Review by
Eric Hillis
Directed by: Eric Gravel
Starring: Laure Calamy, Anne Suarez, Geneviève Mnich, Nolan Arizmendi, Sasha Lemaitre Cremaschi, Cyril Gueï, Lucie
Gallo
I've never understood French audiences' love of Ken Loach, given how
France boasts several filmmakers who have done a far better job of
chronicling the struggles of the working class. With his second film,
Full Time, you can add writer/director Eric Gravel to that list.
Utilising a filmmaking style that feels influenced by his compatriot
Stephane Brize, Gravel turns a week in the life of a working stiff into
a powder keg potboiler with all the tension of a heist movie. Like
Parasite, it's a movie that highlights how good people are forced to take
unethical action in order to simply stay afloat in the rising waters of
late capitalism.
Julie (Laure Calamy) lives in a commuter town in the North of
France but works as a head chambermaid in a five star hotel in Paris.
This requires her to wake up before dawn has even considered cracking,
feed her two young kids breakfast, prepare their lunch and drop them off
at the put-upon elderly neighbour, Madame Lusigny (Geneviève Mnich), who spends more time raising them than their own mother. Then she
hops a train to the city and begins a gruelling day of cleaning up rich
people's shit, literally in some cases.
Like so many in the service industry, Julie is over-qualified for her
job, and so she's constantly applying for jobs that match her background
in market research. One upcoming job interview looks like it could
finally be the one, but the trouble is it's scheduled during Julie's
shift. Compromising her co-workers, Julie juggles things around to allow
her to attend the interview, but there's also the issue of a looming
public transport strike. She's also constantly being harassed by her
bank for failure to pay her mortgage, and her ex-husband, who is late
once again with his alimony payment, won’t answer his phone. She also
has to keep sight of the fact that she's a mother, with a kid's birthday
party coming up at the weekend and no presents yet purchased.

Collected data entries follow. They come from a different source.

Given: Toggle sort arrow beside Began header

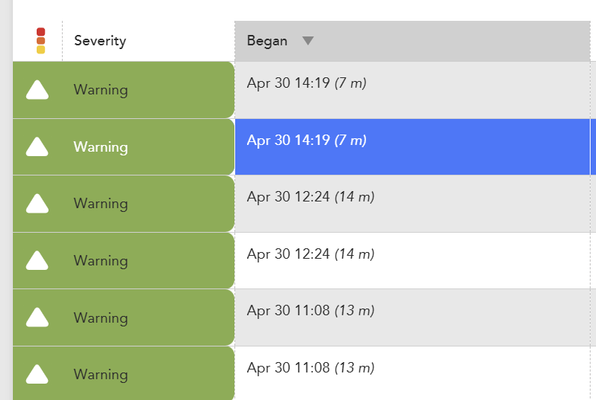Looking at the screenshot, I should [308, 40].
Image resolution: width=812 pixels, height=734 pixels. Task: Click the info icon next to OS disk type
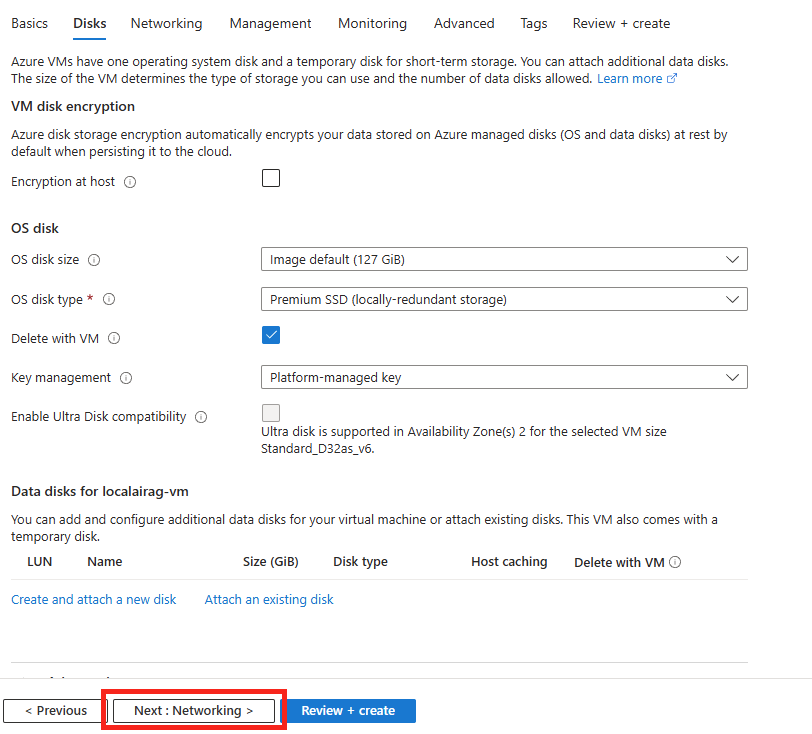[x=109, y=299]
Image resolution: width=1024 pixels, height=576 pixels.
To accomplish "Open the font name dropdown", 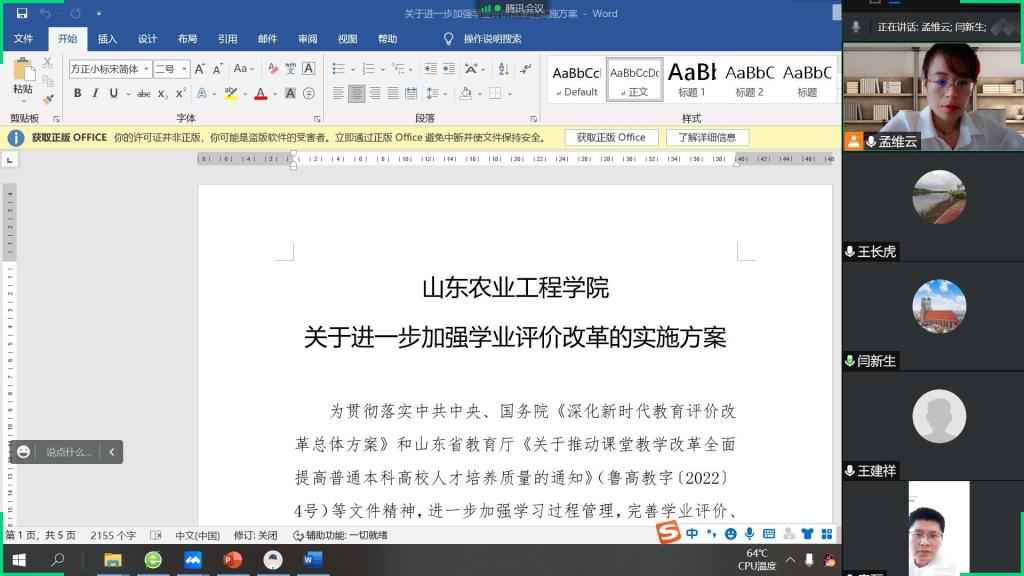I will (x=147, y=69).
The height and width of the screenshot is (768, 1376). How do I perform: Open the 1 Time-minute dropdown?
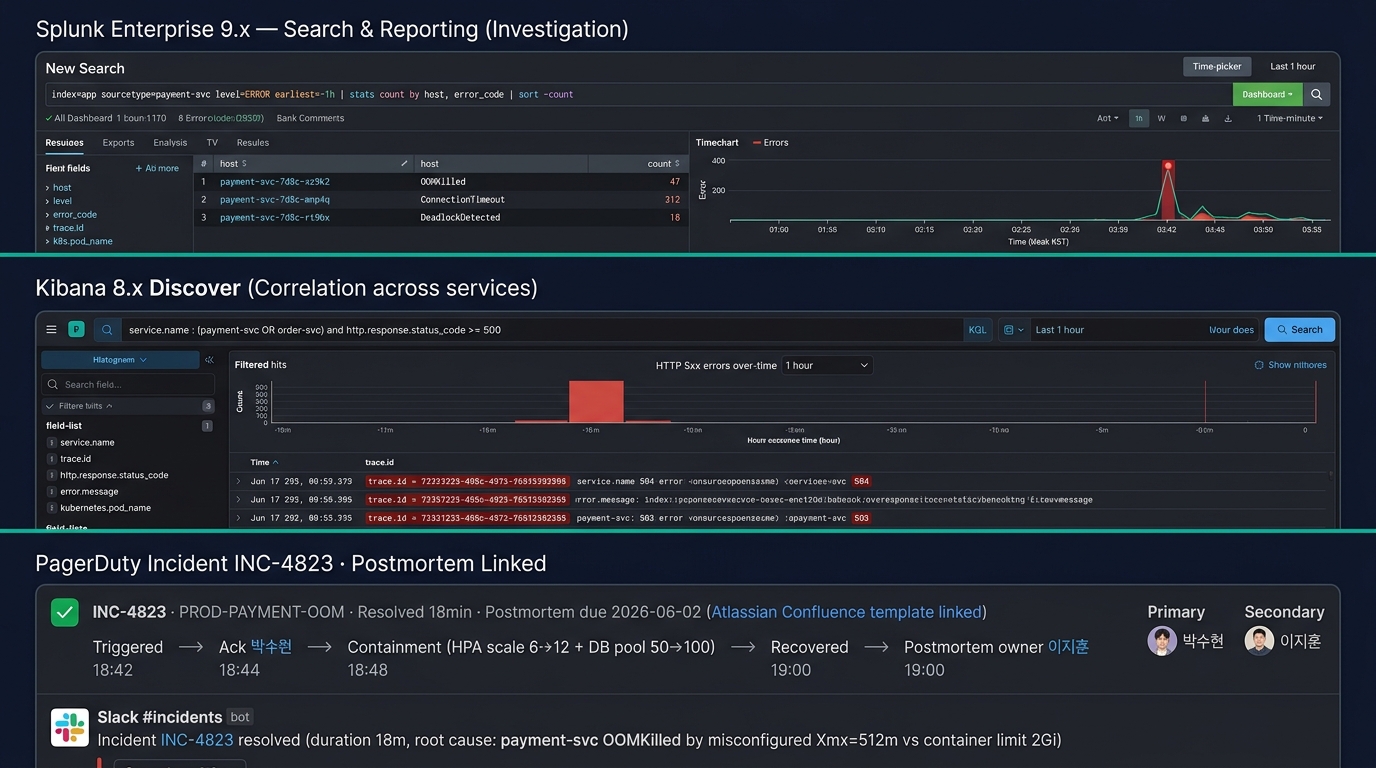[x=1289, y=118]
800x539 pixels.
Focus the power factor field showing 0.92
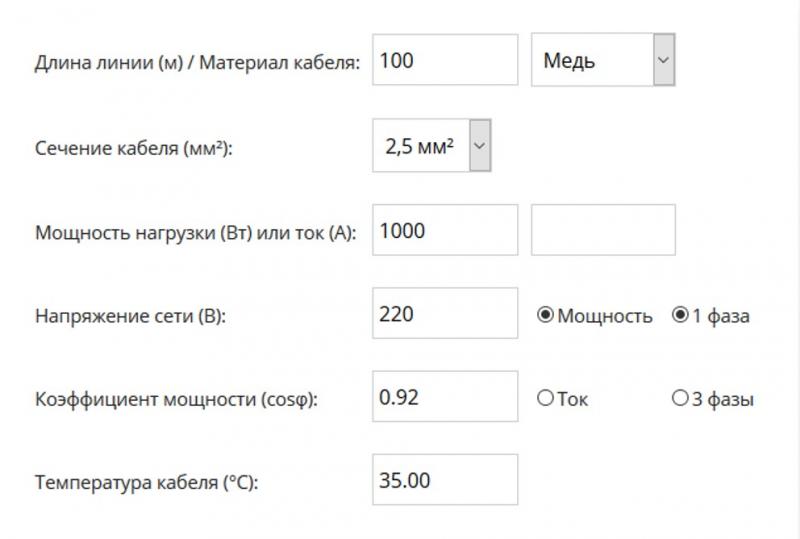(444, 398)
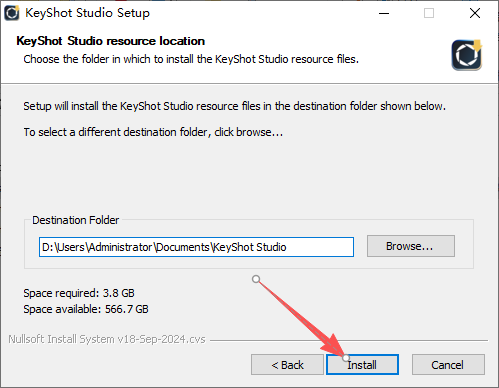Click the "KeyShot Studio Setup" title bar text

click(x=88, y=13)
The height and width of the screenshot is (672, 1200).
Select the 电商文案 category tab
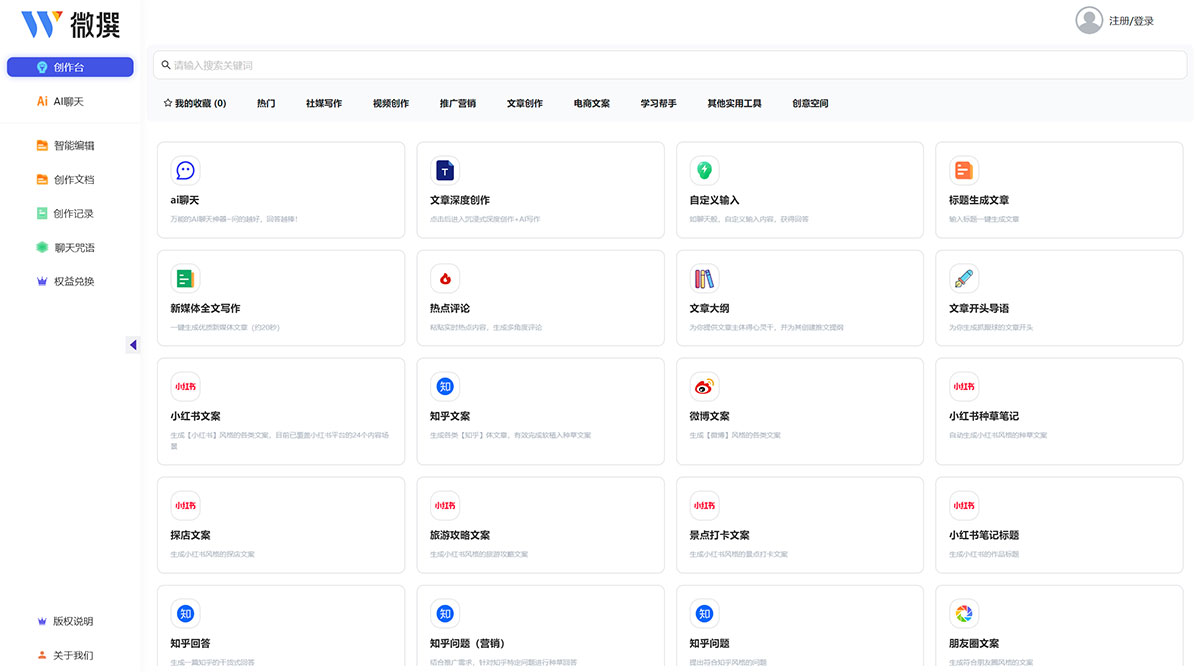[x=591, y=103]
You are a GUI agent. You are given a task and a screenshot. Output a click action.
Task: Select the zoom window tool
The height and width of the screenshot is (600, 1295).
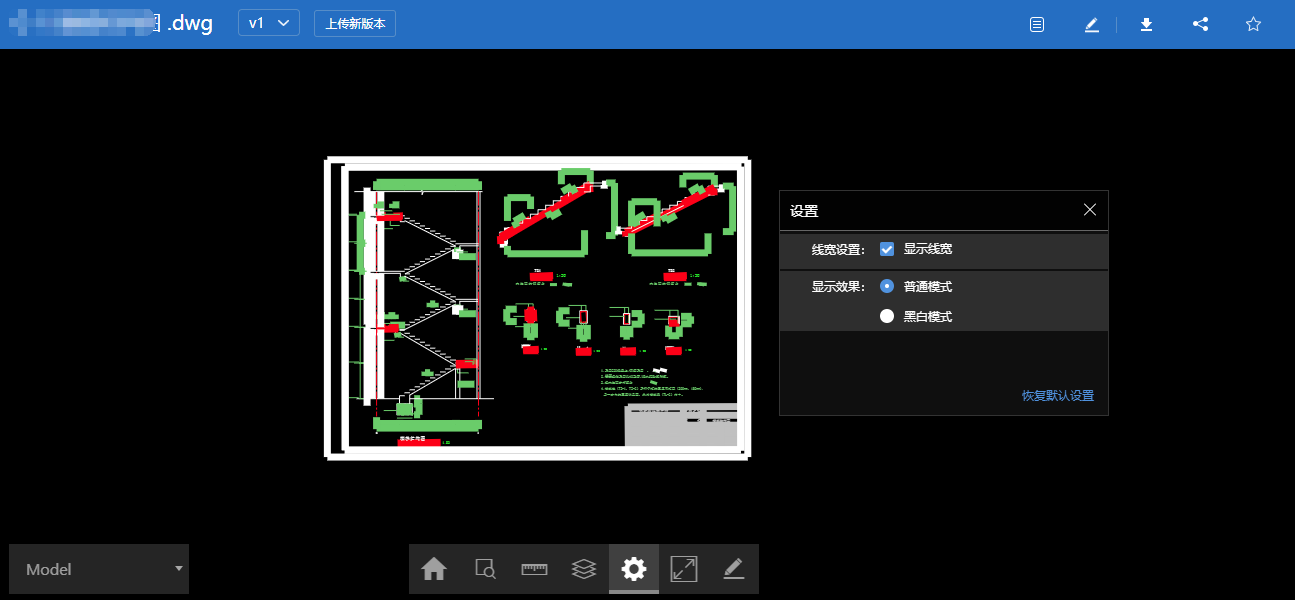point(484,569)
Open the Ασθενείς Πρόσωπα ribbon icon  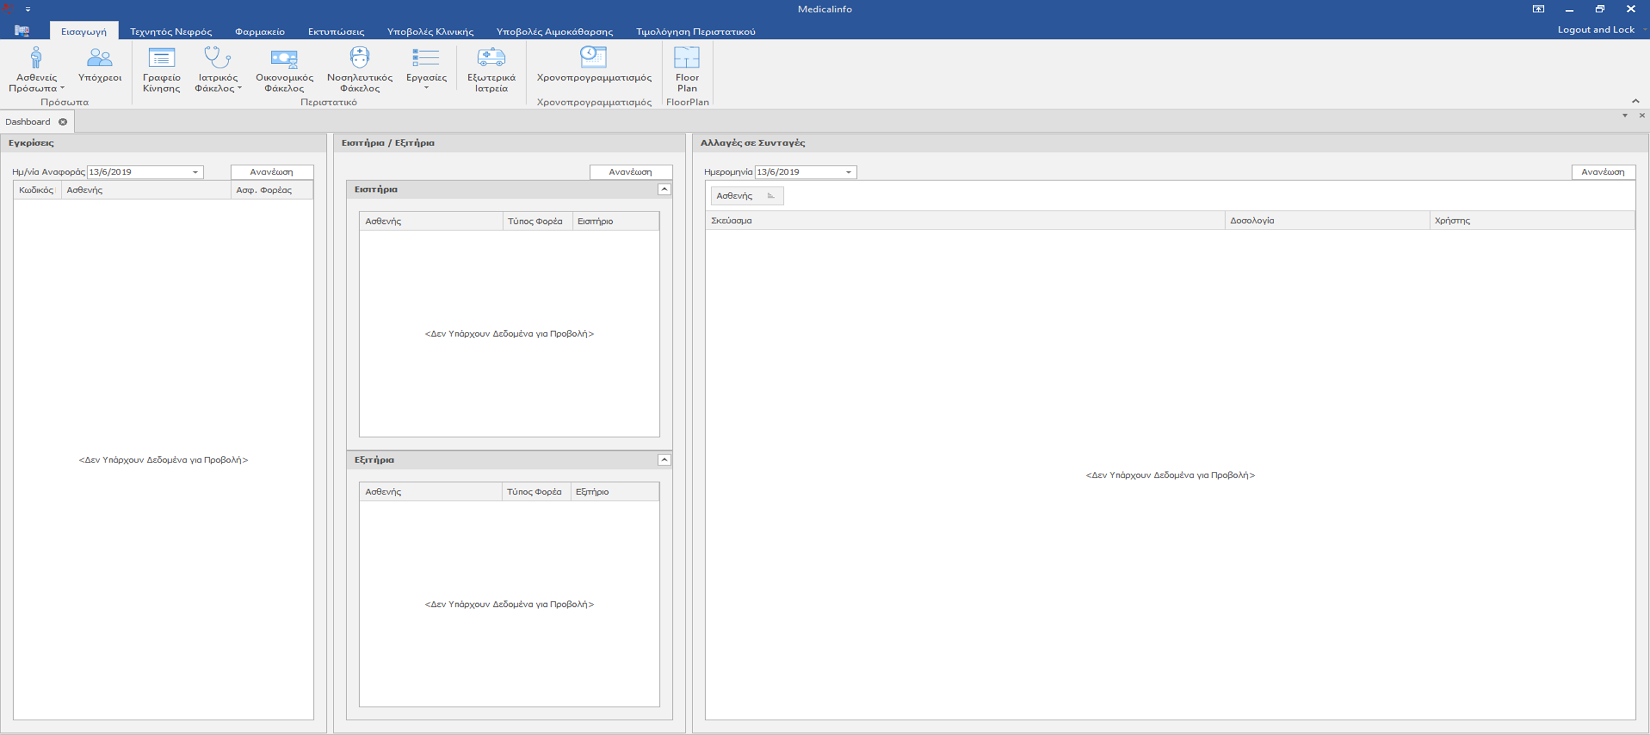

To paraphrase Melle Mel, Julie's life is like a jungle; it makes you
wonder how she keeps from going under. She's close to the edge, trying
not to lose her head. Like all the great French actresses, Calamy can
switch between playing a glamorous goddess and an everyday chump with
ease. As Julie, we see her deploy her charisma to get her out of
scrapes, batting her lashes at a doorman in order to commandeer a taxi
reserved for hotel guests, though an attempt to seduce a kindly
neighbour goes disastrously wrong, likely because the man in question
suspects she wants a babysitter/chauffeur rather than a lover. In a job
interview Julie switches into go-getter mode, fully convincing as a
product of the corporate world. But most of the time she's a put-upon
victim of the daily grind, constantly rushing from one place to another
(there are shots of Julie legging it through the streets that would make
Tom Cruise tired) and deflecting phone calls that will land her in more
trouble.
There are sequences in Full Time that feature its heroine
performing relatively mundane tasks, but Gravel shoots and edits them
with such energy that Julie might as well be Jason Bourne. What makes
these mundane scenarios so tense is that most of us will have found
ourselves in similar pickles at some point. Those of us who rely on
public transport (if Julie thinks Paris is bad, try negotiating a
sprawling city like Dublin that doesn't even have a functional bus
service, let alone a subway) will feel Julie's pain as the simple act of
getting home from a day's work begins to resemble the evacuation of
Dunkirk. Even when Julie manages to get a few precious minutes alone in
a tub with a glass of wine, the moment is interrupted by maternal
obligations.
Unlike Loach, who likes to portray working people in a patronising
fashion, Gravel hasn't created an angelic figure in Julie. She's so
ruthless in her determination to improve her lot that she gladly
sacrifices her co-workers by asking them to compromise their own
positions. When Madam Lusigny complains about being stuck with Julie's
kids from dawn to dusk, it's hard not to agree that Julie is exploiting
her elderly neighbour. But it's the very fact that Gravel is willing to
present us with a flawed protagonist that makes it so easy to empathise
with Julie, and it also highlights how the system forces those on the
lowest rungs to climb over others. There are no real villains in
Full Time, and everyone who presents an obstacle to Julie's progress is simply
trying to get by themselves, from the striking train drivers to her boss
at the hotel, who we suspect has given Julie enough rope to hang herself
by this point. If there's an antagonist in Gravel's film it's simply
modern life, which increasingly leaves us less and less time for
living.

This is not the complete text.